= Excerpt provided =
[start]

Never Leave Nevers: Anne Boutiaut’s Arrival in Normandy

Anne Boutiaut didn’t give the impression that she was meant to become the famous Mère Poulard. A live-in maid to the Corroyer household, nothing was going on that would have made her leave the town of Nevers. However, her employer Edouard Corroyer was the student of Eugène Viollet-Le-Duc, an architect who worked on several renovation projects at Mont Saint-Michel. In fact, one of those projects, which started during the 1830s, was the restoration of all national monuments. In 1872, during this era of heritage conservation, Edouard Corroyer was named Restoration Manager of Mont Saint-Michel and its abbey in 1872. All the family packed up and left for Normandy, bringing along their furniture and personal affairs. Anne Boutiaut accompanied the Corroyer family, thereby sealing her destiny.

The Birth of Mère Poulard

When Anne Boutiaut married Victor Poulard, with whom she would spend her entire life, she took on the name Poulard. They met at Mont Saint-Michel but got married in Paris at the Saint-Philippe-du-Roule Church. The young newlyweds soon became managers of the Tête d’Or Hostel. At the time, pilgrims had to wait for the tides to recede until accessing or leaving Mont Saint Michel. To make the long wait more bearable, Anne Poulard served them a soufflé omelette, firm and runny at the same time, which later became particularly famous, as well as cakes called “galettes” that she served to the children of the pilgrims -- a tasty snack even though gluttony is considered to be one of the seven sins!

In 1888, the husband-and-wife team bought the Lion d’Or Hotel in order to build in its place another hotel called “Mère Poulard’s Famous Omelette.” Unfortunately, the resulting success created a stir of jealousy within the Poulard family; their children preferred to manage their own hotels to compete with those of their parents. The family turmoil didn’t prevent Mère Poulard from growing in popularity, however...

What are Anne Poulard’s secrets?

Mère Poulard’s famous omelette is also known as an omelette soufflé. That’s to say, it’s runny in the middle but the texture is light and the eggs firm. This recipe makes for a simple but elegant omelette that also has the advantage of being whipped up quickly. Needless to say, countless pilgrims were fed rapidly and ate well!

[end]

= Set exercise 1 =
According to the text on Mère Poulard, in which church did Anne Boutiaut marry Victor Poulard?

= Data shown =
[start]

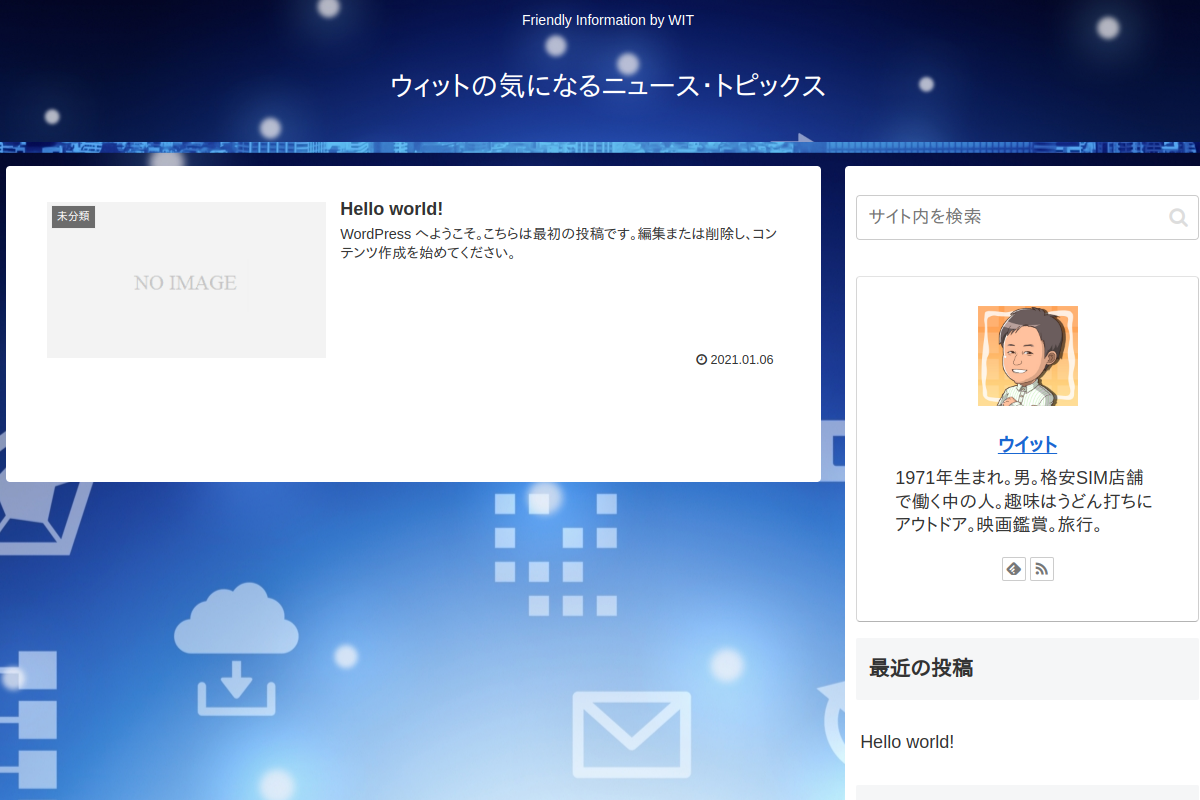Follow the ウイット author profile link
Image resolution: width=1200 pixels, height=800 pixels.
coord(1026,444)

[end]
[start]

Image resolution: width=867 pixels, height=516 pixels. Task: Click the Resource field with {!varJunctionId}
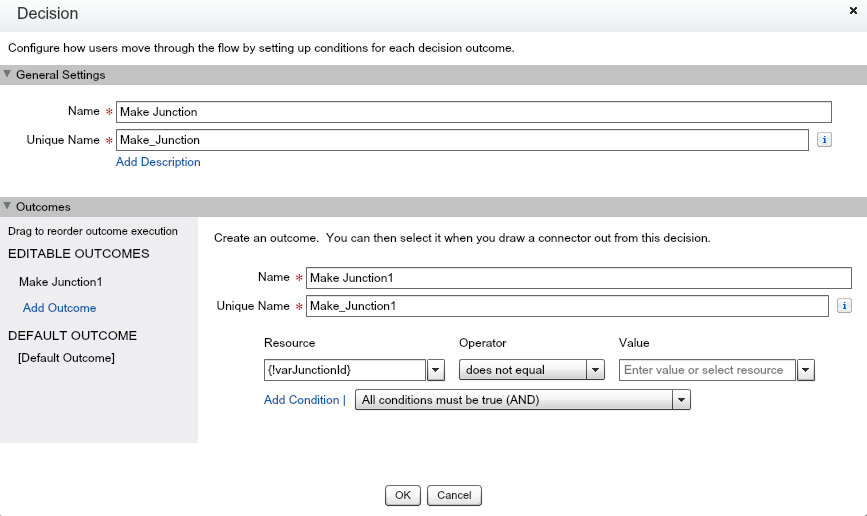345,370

[end]

= Set exercise 2 =
From the records, copy word for word the lines between the line containing "Follow the ウイット author profile link" and the line containing "coord(1026,444)", both included. Leave the pictures out.

= Full answer 1 =
The Saint-Philippe-du-Roule Church in Paris.

= Full answer 2 =
Follow the ウイット author profile link
Image resolution: width=1200 pixels, height=800 pixels.
coord(1026,444)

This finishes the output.